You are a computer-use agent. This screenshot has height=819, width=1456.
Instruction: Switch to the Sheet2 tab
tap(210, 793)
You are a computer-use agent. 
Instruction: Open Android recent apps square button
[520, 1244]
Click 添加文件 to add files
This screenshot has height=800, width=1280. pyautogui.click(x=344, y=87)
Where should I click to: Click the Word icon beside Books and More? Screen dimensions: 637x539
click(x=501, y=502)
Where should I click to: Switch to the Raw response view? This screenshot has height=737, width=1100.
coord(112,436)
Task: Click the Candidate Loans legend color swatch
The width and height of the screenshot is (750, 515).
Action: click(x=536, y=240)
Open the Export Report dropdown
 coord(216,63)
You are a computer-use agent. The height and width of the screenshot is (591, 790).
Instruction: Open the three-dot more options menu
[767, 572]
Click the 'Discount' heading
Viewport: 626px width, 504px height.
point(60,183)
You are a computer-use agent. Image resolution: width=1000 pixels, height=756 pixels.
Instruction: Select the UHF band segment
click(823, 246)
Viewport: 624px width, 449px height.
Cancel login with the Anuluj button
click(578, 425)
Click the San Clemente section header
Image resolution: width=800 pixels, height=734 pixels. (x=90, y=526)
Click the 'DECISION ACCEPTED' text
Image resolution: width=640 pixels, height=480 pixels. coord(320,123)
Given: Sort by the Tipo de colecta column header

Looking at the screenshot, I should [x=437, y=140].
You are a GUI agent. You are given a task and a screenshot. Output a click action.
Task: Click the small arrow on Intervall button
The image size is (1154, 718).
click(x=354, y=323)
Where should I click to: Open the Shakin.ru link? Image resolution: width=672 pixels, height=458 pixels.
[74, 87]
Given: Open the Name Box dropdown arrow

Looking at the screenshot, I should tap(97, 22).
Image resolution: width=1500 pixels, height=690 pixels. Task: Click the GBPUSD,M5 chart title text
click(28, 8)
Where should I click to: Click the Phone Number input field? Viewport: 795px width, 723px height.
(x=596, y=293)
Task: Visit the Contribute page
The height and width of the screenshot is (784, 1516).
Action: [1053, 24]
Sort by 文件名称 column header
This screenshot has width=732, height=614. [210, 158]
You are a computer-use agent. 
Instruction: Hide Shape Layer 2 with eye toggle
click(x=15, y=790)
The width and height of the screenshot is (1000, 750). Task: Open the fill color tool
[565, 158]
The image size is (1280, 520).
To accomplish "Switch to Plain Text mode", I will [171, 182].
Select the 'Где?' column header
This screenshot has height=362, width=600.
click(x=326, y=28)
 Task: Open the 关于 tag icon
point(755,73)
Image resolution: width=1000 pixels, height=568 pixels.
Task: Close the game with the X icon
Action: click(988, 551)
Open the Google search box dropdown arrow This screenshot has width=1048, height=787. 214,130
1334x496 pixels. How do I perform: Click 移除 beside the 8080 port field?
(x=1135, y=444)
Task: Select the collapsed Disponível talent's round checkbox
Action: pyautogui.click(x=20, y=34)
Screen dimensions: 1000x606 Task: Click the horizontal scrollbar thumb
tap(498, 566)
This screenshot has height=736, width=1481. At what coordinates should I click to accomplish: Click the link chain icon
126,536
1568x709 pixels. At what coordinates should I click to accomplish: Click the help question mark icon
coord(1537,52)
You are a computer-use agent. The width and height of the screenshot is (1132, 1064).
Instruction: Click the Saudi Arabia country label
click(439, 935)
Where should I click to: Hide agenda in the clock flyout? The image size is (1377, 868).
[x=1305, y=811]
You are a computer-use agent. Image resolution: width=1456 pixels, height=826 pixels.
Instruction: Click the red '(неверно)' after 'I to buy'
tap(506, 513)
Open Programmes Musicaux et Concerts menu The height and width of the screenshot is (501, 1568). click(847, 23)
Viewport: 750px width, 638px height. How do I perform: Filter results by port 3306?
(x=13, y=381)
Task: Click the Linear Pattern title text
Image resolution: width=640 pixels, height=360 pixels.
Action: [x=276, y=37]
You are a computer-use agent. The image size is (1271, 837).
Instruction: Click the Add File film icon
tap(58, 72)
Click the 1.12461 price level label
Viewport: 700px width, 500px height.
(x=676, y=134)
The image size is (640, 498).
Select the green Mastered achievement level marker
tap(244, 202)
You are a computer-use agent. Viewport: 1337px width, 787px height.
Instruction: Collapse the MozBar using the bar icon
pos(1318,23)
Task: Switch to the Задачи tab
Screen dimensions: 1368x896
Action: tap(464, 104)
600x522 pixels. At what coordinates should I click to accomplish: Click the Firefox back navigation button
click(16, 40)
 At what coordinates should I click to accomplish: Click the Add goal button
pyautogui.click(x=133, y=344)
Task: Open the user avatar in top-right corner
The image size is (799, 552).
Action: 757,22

======

The whole of the data must be given again, exactly as shown.

■ **Response below**:
You are a computer-use agent. This screenshot has height=819, width=1456.
Instruction: Switch to the Sheet2 tab
tap(210, 793)
You are a computer-use agent. 
Instruction: Open Android recent apps square button
[520, 1244]
Click 添加文件 to add files
This screenshot has height=800, width=1280. pyautogui.click(x=344, y=87)
Where should I click to: Click the Word icon beside Books and More? Screen dimensions: 637x539
click(x=501, y=502)
Where should I click to: Switch to the Raw response view? This screenshot has height=737, width=1100.
coord(112,436)
Task: Click the Candidate Loans legend color swatch
The width and height of the screenshot is (750, 515).
Action: click(x=536, y=240)
Open the Export Report dropdown
 coord(216,63)
You are a computer-use agent. The height and width of the screenshot is (591, 790).
Instruction: Open the three-dot more options menu
[767, 572]
Click the 'Discount' heading
Viewport: 626px width, 504px height.
point(60,183)
You are a computer-use agent. Image resolution: width=1000 pixels, height=756 pixels.
Instruction: Select the UHF band segment
click(823, 246)
Viewport: 624px width, 449px height.
Cancel login with the Anuluj button
click(578, 425)
Click the San Clemente section header
Image resolution: width=800 pixels, height=734 pixels. (x=90, y=526)
Click the 'DECISION ACCEPTED' text
Image resolution: width=640 pixels, height=480 pixels. coord(320,123)
Given: Sort by the Tipo de colecta column header

Looking at the screenshot, I should [x=437, y=140].
You are a GUI agent. You are given a task and a screenshot. Output a click action.
Task: Click the small arrow on Intervall button
The image size is (1154, 718).
click(x=354, y=323)
Where should I click to: Open the Shakin.ru link? Image resolution: width=672 pixels, height=458 pixels.
[74, 87]
Given: Open the Name Box dropdown arrow

Looking at the screenshot, I should tap(97, 22).
Image resolution: width=1500 pixels, height=690 pixels. Task: Click the GBPUSD,M5 chart title text
click(28, 8)
Where should I click to: Click the Phone Number input field? Viewport: 795px width, 723px height.
(x=596, y=293)
Task: Visit the Contribute page
The height and width of the screenshot is (784, 1516).
Action: [1053, 24]
Sort by 文件名称 column header
This screenshot has width=732, height=614. [210, 158]
You are a computer-use agent. 
Instruction: Hide Shape Layer 2 with eye toggle
click(x=15, y=790)
The width and height of the screenshot is (1000, 750). Task: Open the fill color tool
[565, 158]
The image size is (1280, 520).
To accomplish "Switch to Plain Text mode", I will [171, 182].
Select the 'Где?' column header
This screenshot has height=362, width=600.
click(x=326, y=28)
 Task: Open the 关于 tag icon
point(755,73)
Image resolution: width=1000 pixels, height=568 pixels.
Task: Close the game with the X icon
Action: click(988, 551)
Open the Google search box dropdown arrow This screenshot has width=1048, height=787. 214,130
1334x496 pixels. How do I perform: Click 移除 beside the 8080 port field?
(x=1135, y=444)
Task: Select the collapsed Disponível talent's round checkbox
Action: pyautogui.click(x=20, y=34)
Screen dimensions: 1000x606 Task: Click the horizontal scrollbar thumb
tap(498, 566)
This screenshot has height=736, width=1481. At what coordinates should I click to accomplish: Click the link chain icon
126,536
1568x709 pixels. At what coordinates should I click to accomplish: Click the help question mark icon
coord(1537,52)
You are a computer-use agent. The width and height of the screenshot is (1132, 1064).
Instruction: Click the Saudi Arabia country label
click(439, 935)
Where should I click to: Hide agenda in the clock flyout? The image size is (1377, 868).
[x=1305, y=811]
You are a computer-use agent. Image resolution: width=1456 pixels, height=826 pixels.
Instruction: Click the red '(неверно)' after 'I to buy'
tap(506, 513)
Open Programmes Musicaux et Concerts menu The height and width of the screenshot is (501, 1568). click(847, 23)
Viewport: 750px width, 638px height. How do I perform: Filter results by port 3306?
(x=13, y=381)
Task: Click the Linear Pattern title text
Image resolution: width=640 pixels, height=360 pixels.
Action: [x=276, y=37]
You are a computer-use agent. The image size is (1271, 837).
Instruction: Click the Add File film icon
tap(58, 72)
Click the 1.12461 price level label
Viewport: 700px width, 500px height.
(x=676, y=134)
The image size is (640, 498).
Select the green Mastered achievement level marker
tap(244, 202)
You are a computer-use agent. Viewport: 1337px width, 787px height.
Instruction: Collapse the MozBar using the bar icon
pos(1318,23)
Task: Switch to the Задачи tab
Screen dimensions: 1368x896
Action: tap(464, 104)
600x522 pixels. At what coordinates should I click to accomplish: Click the Firefox back navigation button
click(16, 40)
 At what coordinates should I click to accomplish: Click the Add goal button
pyautogui.click(x=133, y=344)
Task: Open the user avatar in top-right corner
The image size is (799, 552).
Action: 757,22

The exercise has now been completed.